Mr. Selfridge took the Marshall Field’s Tea Room to London

Marshall Fields Tea Room, Chicago
Marshall Field's Tea Room, Chicago

In 1890, Harry Gordon Selfridge, manager of Marshall Field’s in Chicago, enrolled the help of Sarah Haring to assist with a new project at the store. She was in many ways, a typical American woman of her era—wife of a businessman and a mother. Neither aristocratic nor impoverished, Haring was needed to recruit “gentlewomen” who had “experienced reverses” and knew how to cook “dainty dishes” that they were willing to prepare and deliver to the store each day.
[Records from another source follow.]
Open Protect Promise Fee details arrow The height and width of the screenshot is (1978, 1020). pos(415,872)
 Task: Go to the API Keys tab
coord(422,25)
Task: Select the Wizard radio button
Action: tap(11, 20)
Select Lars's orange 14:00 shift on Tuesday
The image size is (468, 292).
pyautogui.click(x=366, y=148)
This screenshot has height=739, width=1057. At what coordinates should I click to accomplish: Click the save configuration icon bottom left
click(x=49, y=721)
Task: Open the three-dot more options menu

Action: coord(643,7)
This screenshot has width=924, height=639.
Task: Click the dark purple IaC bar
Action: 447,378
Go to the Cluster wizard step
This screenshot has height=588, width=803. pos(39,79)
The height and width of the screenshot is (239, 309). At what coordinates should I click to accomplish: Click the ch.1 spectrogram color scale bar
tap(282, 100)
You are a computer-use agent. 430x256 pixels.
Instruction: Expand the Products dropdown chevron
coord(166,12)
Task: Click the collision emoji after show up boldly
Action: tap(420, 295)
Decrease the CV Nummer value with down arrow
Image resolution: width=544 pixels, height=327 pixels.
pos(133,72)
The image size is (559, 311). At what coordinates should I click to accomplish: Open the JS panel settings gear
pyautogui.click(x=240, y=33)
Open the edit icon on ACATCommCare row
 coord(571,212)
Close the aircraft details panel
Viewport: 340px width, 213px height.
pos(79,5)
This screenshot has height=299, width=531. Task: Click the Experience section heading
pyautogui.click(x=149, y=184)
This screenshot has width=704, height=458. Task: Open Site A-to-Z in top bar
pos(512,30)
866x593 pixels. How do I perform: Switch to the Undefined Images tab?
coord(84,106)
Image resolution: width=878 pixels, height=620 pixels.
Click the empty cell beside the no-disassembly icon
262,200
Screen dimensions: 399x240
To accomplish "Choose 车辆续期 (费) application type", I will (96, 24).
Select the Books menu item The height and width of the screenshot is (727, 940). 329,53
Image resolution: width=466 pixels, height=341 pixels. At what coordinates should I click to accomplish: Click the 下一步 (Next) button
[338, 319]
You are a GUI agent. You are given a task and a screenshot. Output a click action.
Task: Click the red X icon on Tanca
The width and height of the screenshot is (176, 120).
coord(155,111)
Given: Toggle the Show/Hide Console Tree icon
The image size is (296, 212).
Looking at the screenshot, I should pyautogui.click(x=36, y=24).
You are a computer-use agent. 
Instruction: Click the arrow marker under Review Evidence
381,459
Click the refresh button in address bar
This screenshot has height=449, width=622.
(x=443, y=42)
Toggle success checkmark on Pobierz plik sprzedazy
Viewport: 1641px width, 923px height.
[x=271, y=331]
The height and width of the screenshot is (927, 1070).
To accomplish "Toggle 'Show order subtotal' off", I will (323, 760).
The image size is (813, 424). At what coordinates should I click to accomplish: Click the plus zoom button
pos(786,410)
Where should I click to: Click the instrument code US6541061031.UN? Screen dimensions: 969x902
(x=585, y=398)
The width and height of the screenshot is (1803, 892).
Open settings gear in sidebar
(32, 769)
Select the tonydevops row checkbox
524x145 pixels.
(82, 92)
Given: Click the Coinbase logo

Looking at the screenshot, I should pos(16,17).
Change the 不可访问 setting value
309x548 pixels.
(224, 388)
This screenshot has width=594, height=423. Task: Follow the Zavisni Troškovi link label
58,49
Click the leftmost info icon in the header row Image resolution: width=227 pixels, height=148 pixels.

Marshall Field’s first tea room began with a limited menu, fifteen tables and eight waitresses. Haring’s recruits acquitted themselves well. Harriet Tilden Brainard, who initially supplied gingerbread, would go on to build a successful catering business, the Home Delicacies Association. Sarah, meanwhile, continued as manager of the store’s tea rooms until 1910, when she opened a restaurant of her own, patenting a restaurant dishwasher in her spare time.

The new Chicago tea room met with immediate success. When Field’s Wabash Street annex opened in 1893, an expansion timed to the World’s Columbian Exposition, the tea room moved into a new space. It seated 300 and took up the entire fourth floor, which eventually was named the Walnut Room. At one time, the flagship store boasted six tea rooms.

Harry Selfridge later cashed out his Marshall Field & Company stock for $1,000,000 and moved to London. In 1909, he amazed Londoners with his magnificent effrontery by setting up a department store on Oxford Street, running it in the breeziest American tradition. When his financial partner withdrew, Selfridge obtained support from a wealthy London tea broker and, in 1908, Selfridge and Company, Ltd., was registered.

Selfridges's London
Selfridges's London

The unique store opened in 1909 with a floor area of 42,000 square feet, which later was doubled. Selfridge was the first to offer in-store restrooms for customer use—encouraging customers to spend hours in store.

He replicated his Chicago tea rooms and restaurants too. Within months of opening, the Palm Court restaurant at Selfridges was considered the place for London ladies to lunch.